The FIM EWC Endurance World Championship has several unique features. All of the events are held partly at night, including the 8-hour races. Unlike most other competitions, the choice of tyres is free. Another specific feature: "Le Mans type" starts with drivers running across the track to get onto their motorcycles. On these long-distance races that put men and machines to the test, the teams involved line up two to three riders who switch over during pit stops while the mechanics refuel the bikes and change the wheels.

In the same events, there are two categories that each have their own ranking system.


This is the category in which the teams riding for the EWC Championship title compete. The motorbikes are recognizable by their number plates with a black background and their white headlights. The EWC is the premier-class category with the most powerful machines. The overall appearance of the bikes must remain compliant with the homologated machines but it is possible to replace the forks, shock absorbers, swingarms, brakes, radiators and tail pipes. Some freedom is granted to increase the level of engine performance. The bikes are equipped with a quick wheel change system.

* Aim: Translate into Spanish this sentence from the text above on the FIM EWC Endurance World Championship: "Unlike most other competitions, the choice of tyres is free."

* Extracted data:
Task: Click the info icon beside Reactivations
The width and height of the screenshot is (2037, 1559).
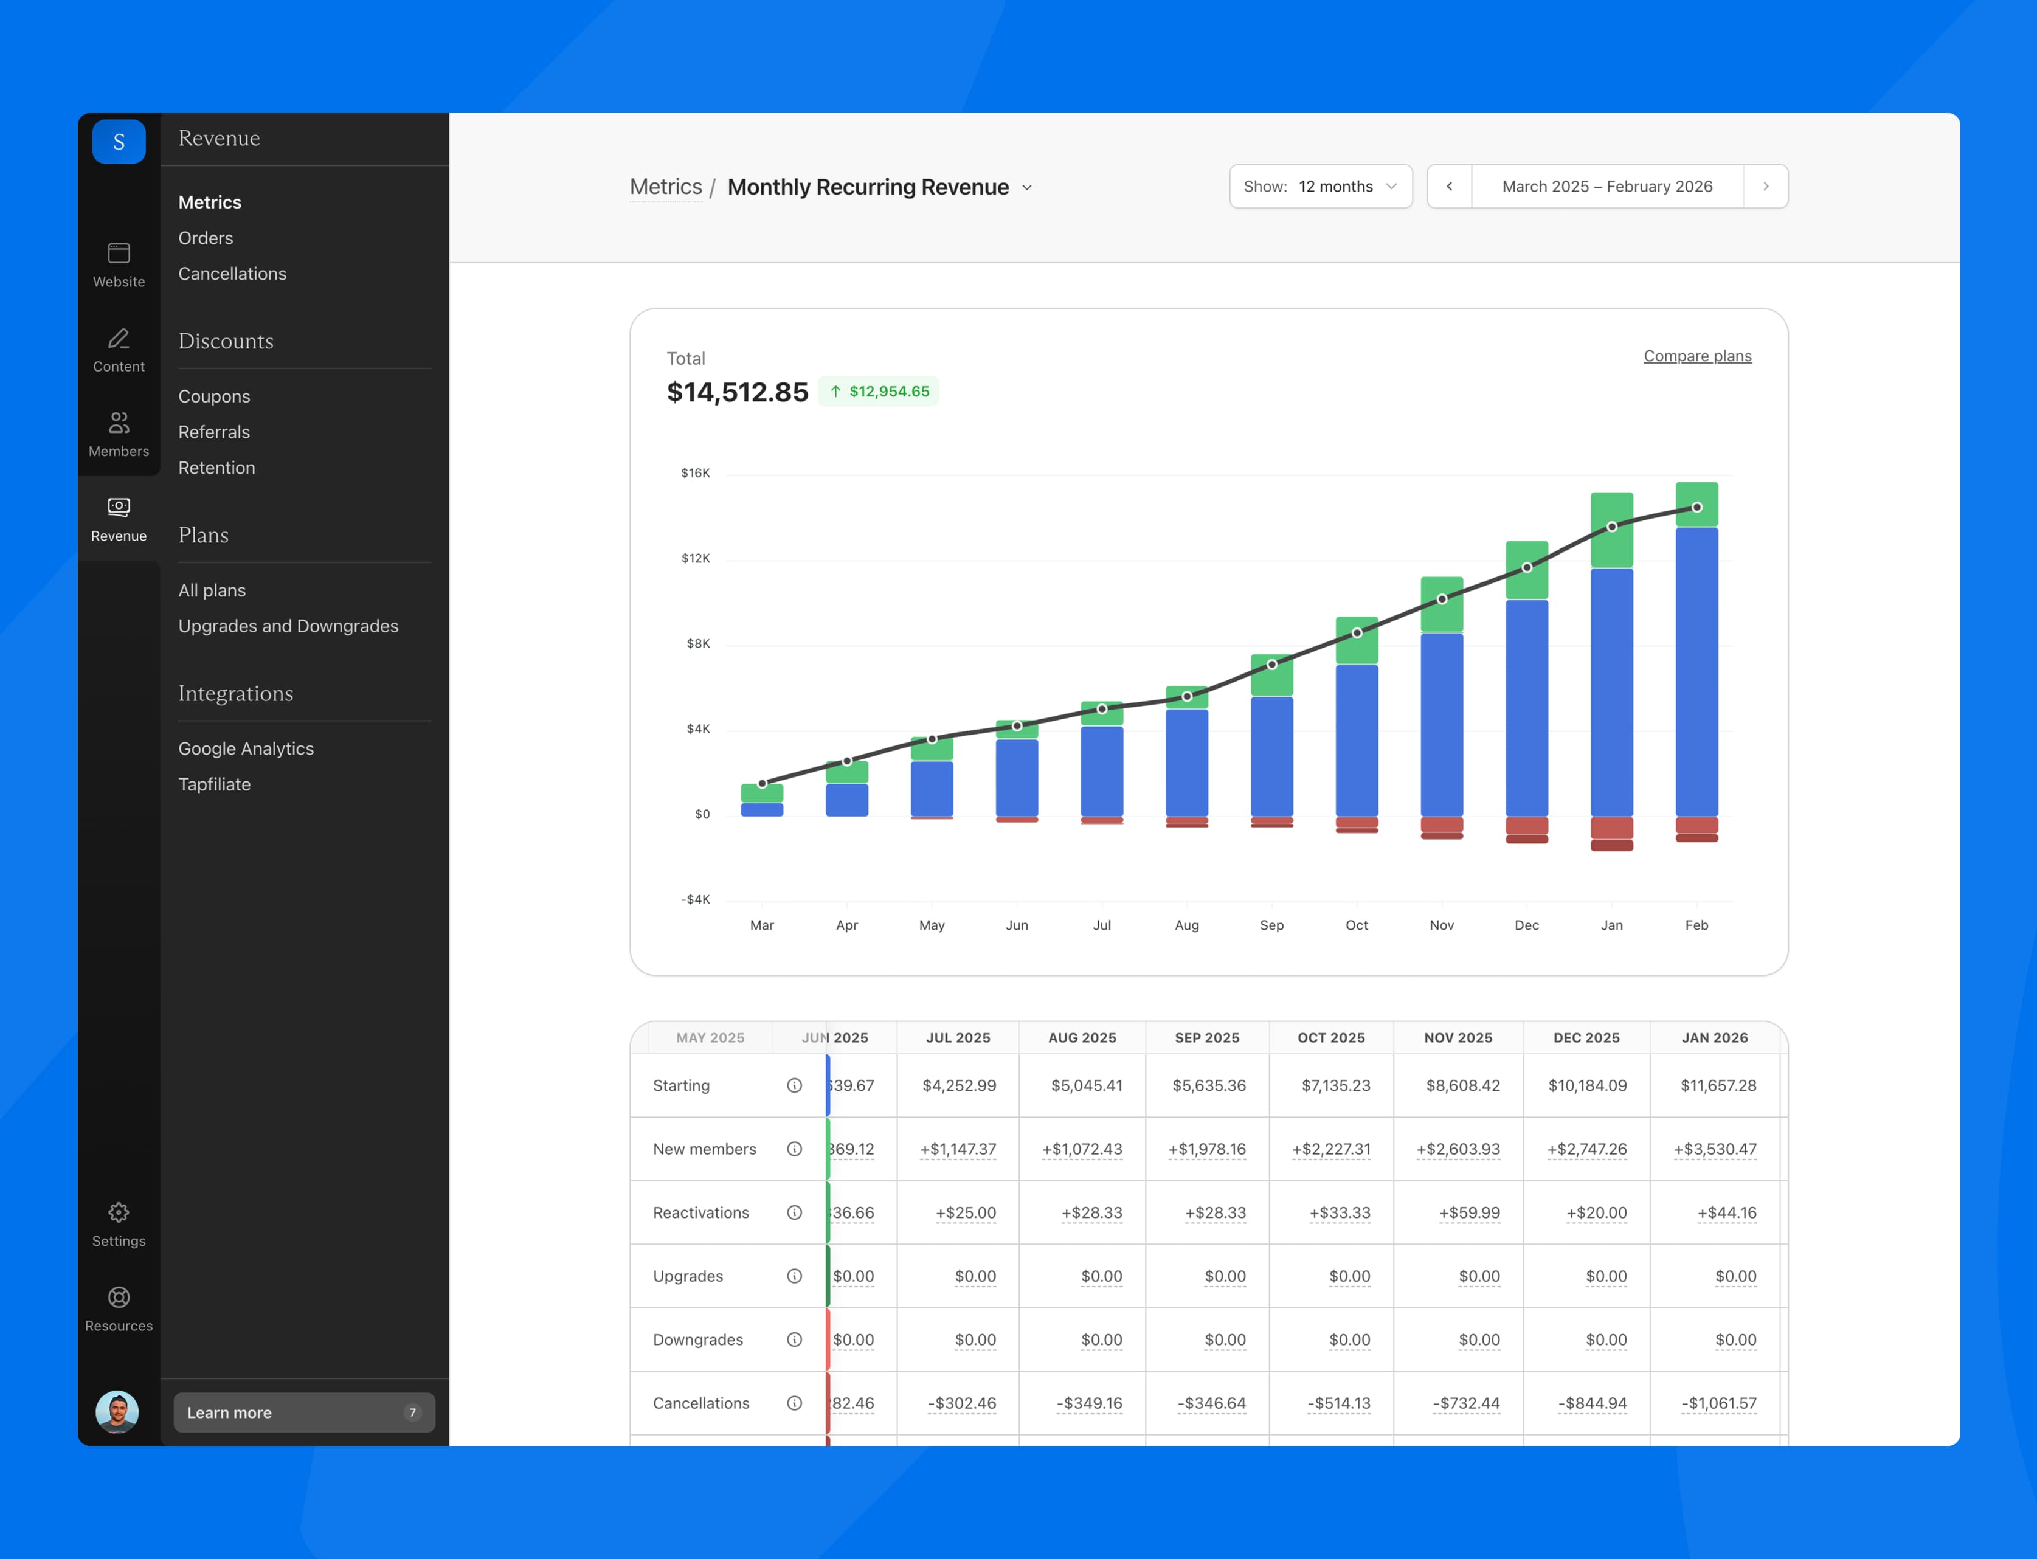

...

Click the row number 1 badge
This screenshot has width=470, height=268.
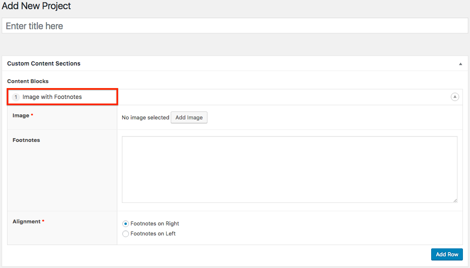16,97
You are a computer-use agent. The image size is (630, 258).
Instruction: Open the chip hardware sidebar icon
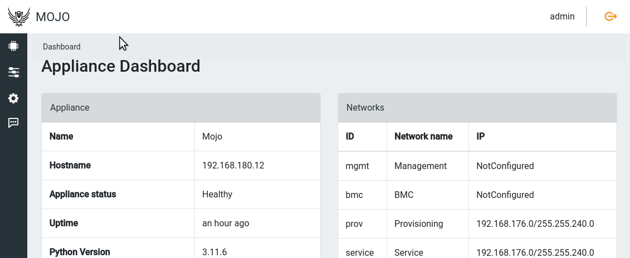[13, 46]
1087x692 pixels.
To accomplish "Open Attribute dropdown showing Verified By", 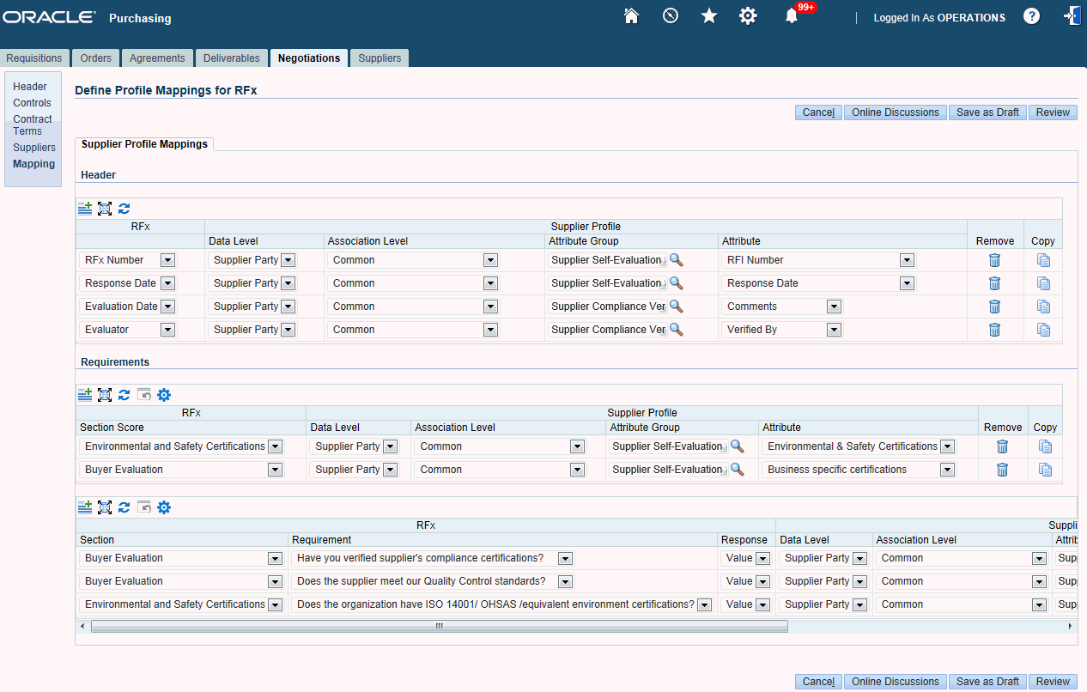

* Complete output: A diferencia de la mayoría de las demás competiciones, la elección de los neumáticos es libre.